Growth stasis by accumulated L-alpha-glycerophosphate in Escherichia coli.

作者信息

Cozzarelli N R, Koch J P, Hayashi S, Lin E C

出版信息

J Bacteriol. 1965 Nov;90(5):1325-9. doi: 10.1128/jb.90.5.1325-1329.1965.

Abstract

Cozzarelli, N. R. (Harvard Medical School, Boston, Mass.), J. P. Koch, S. Hayashi, and E. C. C. Lin. Growth stasis by accumulated l-alpha-glycerophosphate in Escherichia coli.
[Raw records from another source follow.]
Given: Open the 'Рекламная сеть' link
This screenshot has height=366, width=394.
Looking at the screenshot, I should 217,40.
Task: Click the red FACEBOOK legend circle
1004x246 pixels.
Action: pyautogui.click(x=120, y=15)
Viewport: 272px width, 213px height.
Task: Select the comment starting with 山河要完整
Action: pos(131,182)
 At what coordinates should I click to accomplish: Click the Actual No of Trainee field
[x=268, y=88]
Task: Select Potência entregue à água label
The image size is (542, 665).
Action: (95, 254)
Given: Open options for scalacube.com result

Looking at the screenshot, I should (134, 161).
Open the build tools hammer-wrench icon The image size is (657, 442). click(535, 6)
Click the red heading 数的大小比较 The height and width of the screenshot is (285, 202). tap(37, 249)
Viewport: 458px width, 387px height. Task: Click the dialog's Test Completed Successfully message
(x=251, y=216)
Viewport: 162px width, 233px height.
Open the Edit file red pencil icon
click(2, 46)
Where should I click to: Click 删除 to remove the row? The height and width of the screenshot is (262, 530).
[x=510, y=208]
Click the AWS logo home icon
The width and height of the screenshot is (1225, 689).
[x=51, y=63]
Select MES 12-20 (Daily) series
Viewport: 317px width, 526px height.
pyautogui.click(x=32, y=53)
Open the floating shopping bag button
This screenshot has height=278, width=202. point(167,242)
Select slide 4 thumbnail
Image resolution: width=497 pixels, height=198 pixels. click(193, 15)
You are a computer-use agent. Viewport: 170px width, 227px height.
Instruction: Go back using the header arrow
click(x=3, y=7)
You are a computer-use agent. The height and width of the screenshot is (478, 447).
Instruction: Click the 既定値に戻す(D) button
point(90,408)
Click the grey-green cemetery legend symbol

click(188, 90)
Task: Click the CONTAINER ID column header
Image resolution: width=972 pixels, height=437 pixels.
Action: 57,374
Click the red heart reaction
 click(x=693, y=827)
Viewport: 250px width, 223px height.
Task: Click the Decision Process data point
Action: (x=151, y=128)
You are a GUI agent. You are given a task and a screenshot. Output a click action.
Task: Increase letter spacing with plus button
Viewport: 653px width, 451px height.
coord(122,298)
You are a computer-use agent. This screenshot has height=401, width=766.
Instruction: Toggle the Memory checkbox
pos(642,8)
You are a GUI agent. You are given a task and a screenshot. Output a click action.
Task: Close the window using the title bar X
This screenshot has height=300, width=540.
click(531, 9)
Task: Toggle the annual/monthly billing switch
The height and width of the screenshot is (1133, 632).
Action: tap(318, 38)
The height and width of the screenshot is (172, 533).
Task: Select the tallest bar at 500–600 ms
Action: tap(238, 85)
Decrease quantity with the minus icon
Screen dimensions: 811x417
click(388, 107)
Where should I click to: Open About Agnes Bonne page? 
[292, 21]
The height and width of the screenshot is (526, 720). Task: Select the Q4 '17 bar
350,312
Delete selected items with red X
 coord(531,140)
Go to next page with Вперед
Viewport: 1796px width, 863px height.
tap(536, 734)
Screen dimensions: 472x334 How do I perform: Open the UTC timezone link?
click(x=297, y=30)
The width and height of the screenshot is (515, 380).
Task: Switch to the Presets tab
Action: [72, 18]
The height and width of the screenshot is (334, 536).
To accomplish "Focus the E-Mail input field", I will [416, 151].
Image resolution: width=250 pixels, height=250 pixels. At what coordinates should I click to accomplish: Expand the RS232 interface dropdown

J. Bacteriol. 90:1325-1329.1965.-Cells of Escherichia coli K-12 can grow on either glycerol or l-alpha-glycerophosphate as the sole source of carbon and energy. The first step in the dissimilation of glycerol requires a kinase, and the initial process of utilization of l-alpha-glycerophosphate involves an active transport system. In either case, intracellular l-alpha-glycerophosphate is an intermediate whose further metabolism depends upon a dehydrogenase. When this enzyme is lost by mutation, the cells not only fail to grow on glycerol or l-alpha-glycerophosphate, but are subject to growth inhibition in the presence of either compound. Resistance to inhibition by glycerol can be achieved by the loss of glycerol kinase. Such cells are still susceptible to growth inhibition by l-alpha-glycerophosphate. Similarly, in dehydrogenase-deficient cells, immunity to exogenous l-alpha-glycerophosphate can be achieved by genetic blocking of the active transport system. Such cells are still sensitive to free glycerol in the growth medium. Reversal of inhibition by glycerol or l-alpha-glycerophosphate in cells lacking the dehydrogenase can also be brought about by the addition of glucose. Glucose achieves this effect without recourse to catabolite repression. Our results suggest that growth stasis associated with the over-accumulation of l-alpha-glycerophosphate is due to interference with other cellular processes by competition with physiological substrates rather than to depletion of cellular stores of adenosine triphosphate or inorganic phosphate.

摘要

科扎雷利,N. R.(哈佛医学院,马萨诸塞州波士顿),J. P. 科赫,S. 林,E. C. C. 林。大肠杆菌中累积的L-α-甘油磷酸导致生长停滞。《细菌学杂志》90:1325 - 1329.1965。 - 大肠杆菌K - 12细胞能够以甘油或L-α-甘油磷酸作为唯一碳源和能源生长。甘油异化的第一步需要一种激酶,而L-α-甘油磷酸的初始利用过程涉及一个主动运输系统。在任何一种情况下,细胞内的L-α-甘油磷酸都是一种中间产物,其进一步代谢取决于一种脱氢酶。当这种酶因突变而缺失时,细胞不仅不能在甘油或L-α-甘油磷酸上生长,而且在这两种化合物存在的情况下会受到生长抑制。通过缺失甘油激酶可以实现对甘油抑制的抗性。这样的细胞仍然易受L-α-甘油磷酸的生长抑制。同样,在缺乏脱氢酶的细胞中,通过对主动运输系统进行基因阻断可以实现对外源L-α-甘油磷酸的免疫。这样的细胞仍然对生长培养基中的游离甘油敏感。在缺乏脱氢酶的细胞中,添加葡萄糖也可以逆转甘油或L-α-甘油磷酸的抑制作用。葡萄糖实现这种效果无需依赖分解代谢物阻遏。我们的结果表明,与L-α-甘油磷酸过度积累相关的生长停滞是由于与生理底物竞争而干扰了其他细胞过程,而不是由于细胞内三磷酸腺苷或无机磷酸盐储备的耗尽。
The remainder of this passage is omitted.